• _AÇÃO NECESSÁRIA 1_
Resuma em duas frases a crítica sobre o filme "Filadélfia".
• _AÇÃO NECESSÁRIA 2_
Por favor, prossiga com a crítica sobre o filme "Filadélfia" a partir do ponto em que ela termina.

• _TEXTO PARA ANÁLISE_
§

Desse ponto de vista, é muito bom que "Filadélfia" exista. O filme conta a história de um jovem advogado de sucesso (Tom Hanks, provavelmente no melhor papel de sua carreira) que contrai a doença e é despedido do escritório. Busca nos tribunais, reparação contra a atitude discriminatória da empresa.
Assistimos ao desenvolvimento de sua doença e aos progressos de sua luta. Difícil não acompanhar o filme com interesse, com torcida, com comoção.
Dito isto, cabe passar aos problemas, a meu ver enormes, de "Filadelfia".
Jonathan Demme, o diretor, tinha feito em "O Silêncio dos Inocentes" um exercício admirável, tremendo, de tensão cinematográfica. A figura de Hannibal Lecter, o "Canibal", vivida por Anthony Hopkins, era puro terror, inteligência e escuridão.
As primeiras cenas de "Filadélfia" repetem o clima de tensão atingido por Jonathan Demme em sua obra anterior. Os primeiros sintomas da doença, a própria revelação de que o protagonista tem Aids, prometem um filme ao mesmo tempo excelente e insuportável. Um suspense realista, sem vilões, apavorante, se estabelece no roteiro.
Acontece que ninguém aguentaria se "Filadélfia" mantivesse o mesmo ritmo. A Aids não se presta a virtuosismos hitchcockianos.

§

• _DADOS FORNECIDOS_

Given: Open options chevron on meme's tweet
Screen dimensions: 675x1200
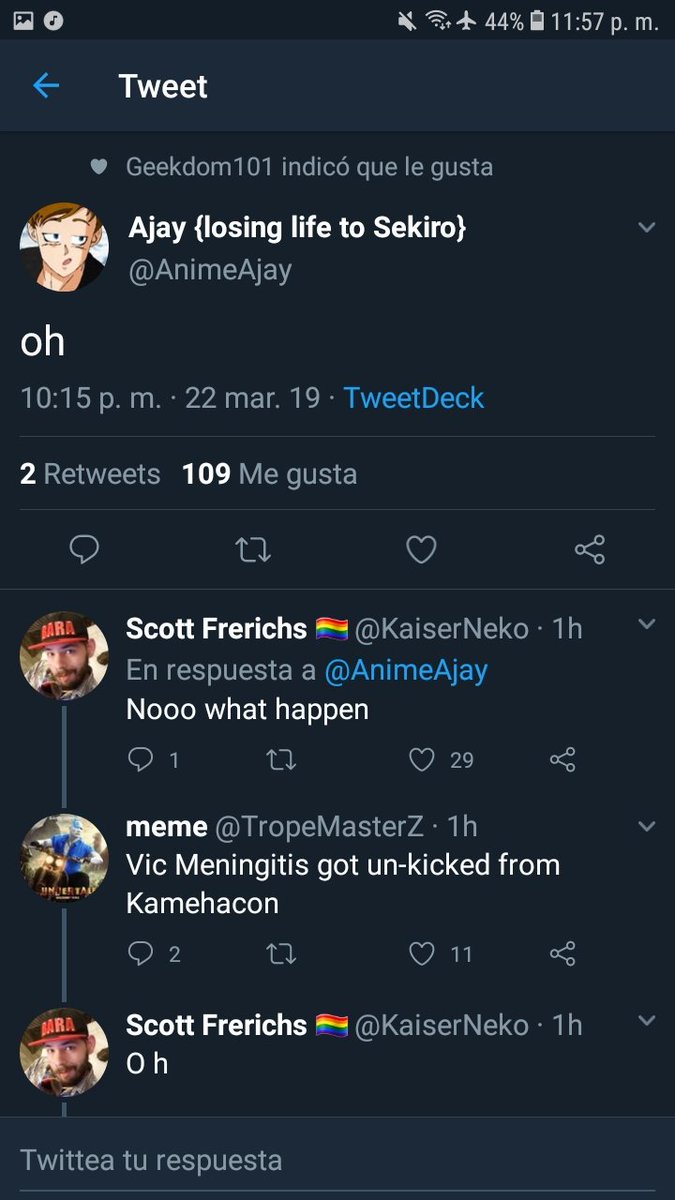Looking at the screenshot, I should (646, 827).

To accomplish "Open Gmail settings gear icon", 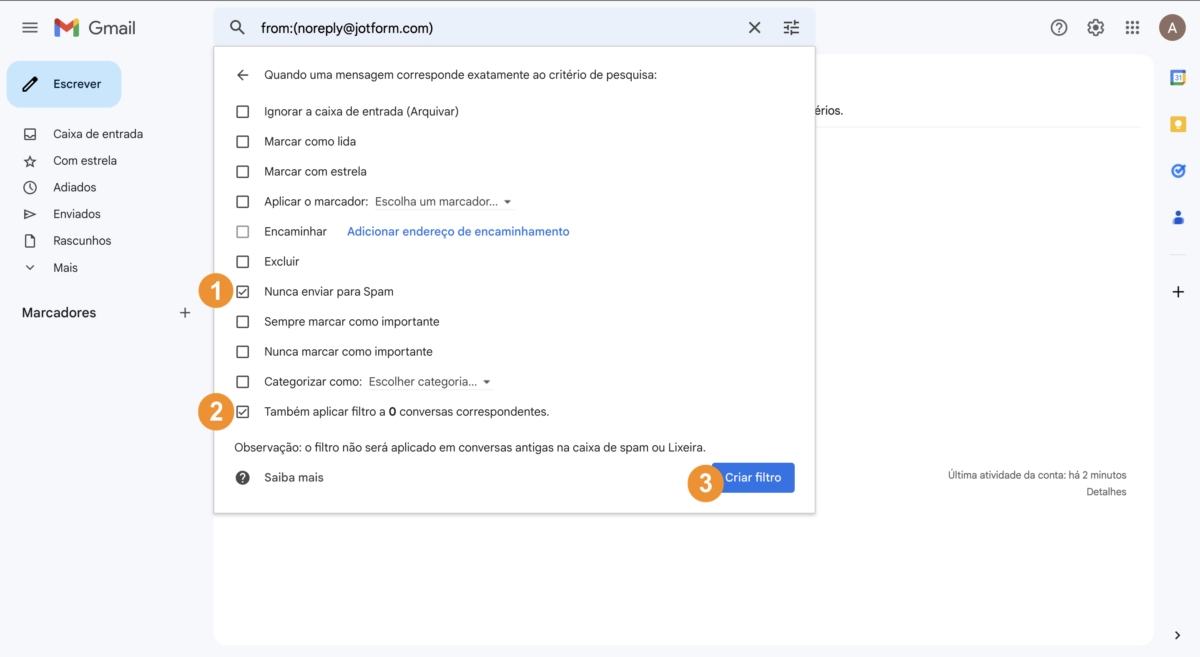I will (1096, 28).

§

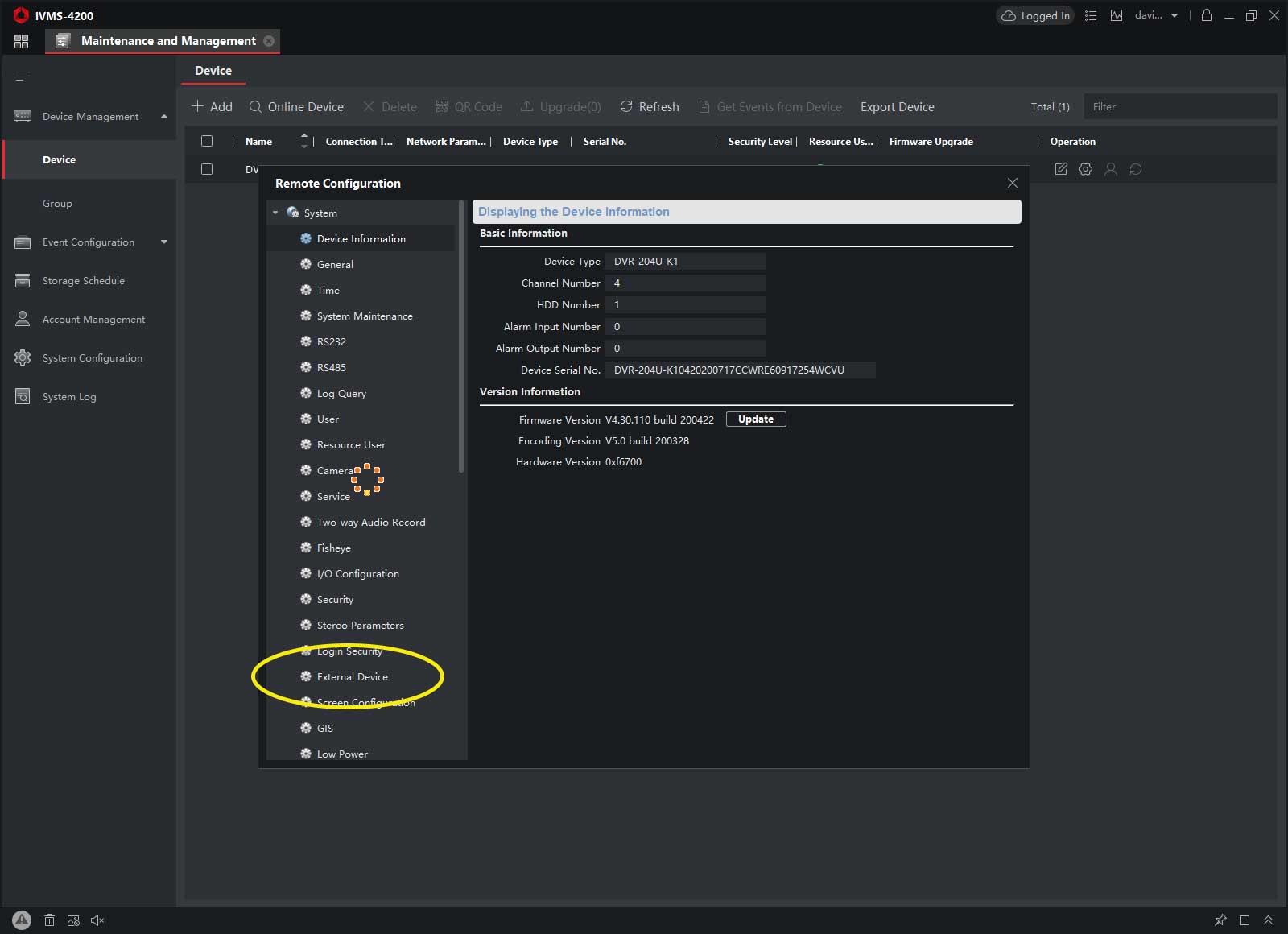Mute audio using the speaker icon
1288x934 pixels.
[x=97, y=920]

§

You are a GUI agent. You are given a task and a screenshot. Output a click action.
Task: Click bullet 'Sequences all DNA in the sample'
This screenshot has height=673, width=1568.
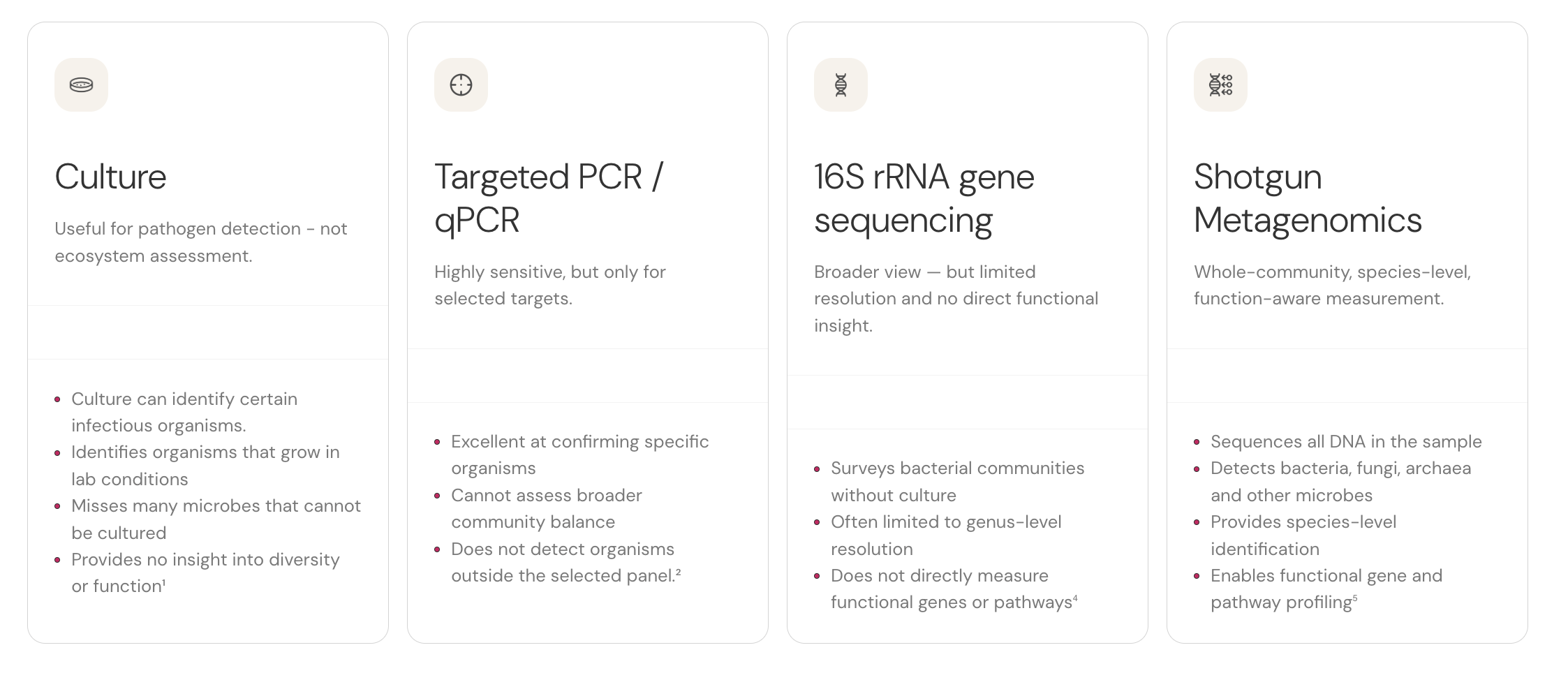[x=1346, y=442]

§

• _RESPOSTA ESPERADA 1_
A crítica considera muito bom que "Filadélfia" exista: o filme acompanha um jovem advogado de sucesso, vivido por Tom Hanks, que contrai Aids, é despedido do escritório e busca nos tribunais reparação contra a atitude discriminatória da empresa. Ainda assim, aponta problemas enormes, pois as primeiras cenas repetem a tensão que Jonathan Demme atingiu em "O Silêncio dos Inocentes", mas ninguém aguentaria esse ritmo, já que a Aids não se presta a virtuosismos hitchcockianos.

• _RESPOSTA ESPERADA 2_
Jonathan Demme tinha de resolver, então, o seguinte problema: fazer um filme que fosse realista e assustador, mas que não afastasse o público. Manter a tensão dramática da história, mas ao mesmo tempo explorar suas potencialidades emocionais, os sentimentos de compaixão e solidariedade que o tema comporta.
O que se vê é uma mistura regida pelo espírito comercial de Hollywood e pelas exigências corretas da opinião pública americana.
As cenas de terror e de suspense iniciais se deixam substituir, assim, por momentos de grande sentimentalismo, no gênero dos dramas familiares tipo "Num Lago Dourado" ou "Gente como a Gente". A visita de Tom Hanks à família, a compreensão, o amor que ele recebe dos pais e irmãos, se bem que bonitos e edificantes "comercializam" o filme para valer.
Mas, como não está em jogo apenas uma questão sentimental e como o filme não pretende ser piegas, intervém outro ingrediente, mais político. "Filadélfia" mostra a luta contra a discriminação dos portadores do vírus.
E, como aborda uma questão de justiça, de direitos humanos, "Filadelfia" se transforma em mais um daqueles filmes americanos de julgamento. Debate nos tribunais, advogados inteligentes, marteladas na mesa, testemunhas embaraçadas.
Somam-se, assim, três vertentes do puro cinema comercial hollywoodiano: o lado medo/suspense, o lado lágrimas/família, o lado razão/justiça/filmes de tribunal.
Seria exagero dizer que nenhum destes três componentes deu certo em "Filadélfia". O fator sentimental rende algumas cenas de grande intensidade, graças a excelentes atores, especialmente ao jogo, muito forte, entre os esforços de otimismo e alegria dos personagens e a percepção que todos têm da tragédia em curso.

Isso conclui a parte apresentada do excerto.